- **WORK ITEM**:
Each line from the one containing "ПРЕДЫДУЩИЕ • 23 (186, 327)" through the last line of the records below is to be repeated as written, with nothing added.

───── SUPPLIED MATERIAL ─────

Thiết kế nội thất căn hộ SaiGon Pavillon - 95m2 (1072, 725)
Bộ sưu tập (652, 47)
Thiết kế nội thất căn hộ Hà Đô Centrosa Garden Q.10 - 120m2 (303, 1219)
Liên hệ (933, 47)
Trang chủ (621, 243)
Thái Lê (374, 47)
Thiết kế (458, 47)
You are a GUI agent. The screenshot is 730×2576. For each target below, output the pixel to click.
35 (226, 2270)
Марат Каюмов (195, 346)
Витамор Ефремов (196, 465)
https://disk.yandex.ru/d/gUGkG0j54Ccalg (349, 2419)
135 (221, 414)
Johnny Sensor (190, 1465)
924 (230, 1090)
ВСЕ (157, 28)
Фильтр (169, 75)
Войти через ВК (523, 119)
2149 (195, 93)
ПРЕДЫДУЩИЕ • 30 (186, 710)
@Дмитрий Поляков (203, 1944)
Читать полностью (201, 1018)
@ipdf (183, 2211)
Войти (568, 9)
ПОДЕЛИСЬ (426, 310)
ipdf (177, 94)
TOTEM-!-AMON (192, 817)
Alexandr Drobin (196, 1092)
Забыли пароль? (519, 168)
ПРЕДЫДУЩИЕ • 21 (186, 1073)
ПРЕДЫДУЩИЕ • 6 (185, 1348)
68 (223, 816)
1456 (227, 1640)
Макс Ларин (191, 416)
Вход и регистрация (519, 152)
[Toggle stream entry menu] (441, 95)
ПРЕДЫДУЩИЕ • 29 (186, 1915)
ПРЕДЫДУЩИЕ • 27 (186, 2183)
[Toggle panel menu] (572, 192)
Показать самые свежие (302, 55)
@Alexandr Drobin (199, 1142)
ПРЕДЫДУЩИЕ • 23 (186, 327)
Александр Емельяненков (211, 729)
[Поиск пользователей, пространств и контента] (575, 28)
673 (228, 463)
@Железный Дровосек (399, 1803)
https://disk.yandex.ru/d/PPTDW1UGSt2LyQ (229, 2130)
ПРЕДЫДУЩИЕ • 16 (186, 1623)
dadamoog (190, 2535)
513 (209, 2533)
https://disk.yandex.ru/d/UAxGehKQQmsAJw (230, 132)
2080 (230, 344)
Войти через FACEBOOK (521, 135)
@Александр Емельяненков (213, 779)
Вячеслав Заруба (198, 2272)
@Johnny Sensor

─────

- **TASK ANSWER**:
ПРЕДЫДУЩИЕ • 23 (186, 327)
Александр Емельяненков (211, 729)
[Поиск пользователей, пространств и контента] (575, 28)
673 (228, 463)
@Железный Дровосек (399, 1803)
https://disk.yandex.ru/d/PPTDW1UGSt2LyQ (229, 2130)
ПРЕДЫДУЩИЕ • 16 (186, 1623)
dadamoog (190, 2535)
513 (209, 2533)
https://disk.yandex.ru/d/UAxGehKQQmsAJw (230, 132)
2080 (230, 344)
Войти через FACEBOOK (521, 135)
@Александр Емельяненков (213, 779)
Вячеслав Заруба (198, 2272)
@Johnny Sensor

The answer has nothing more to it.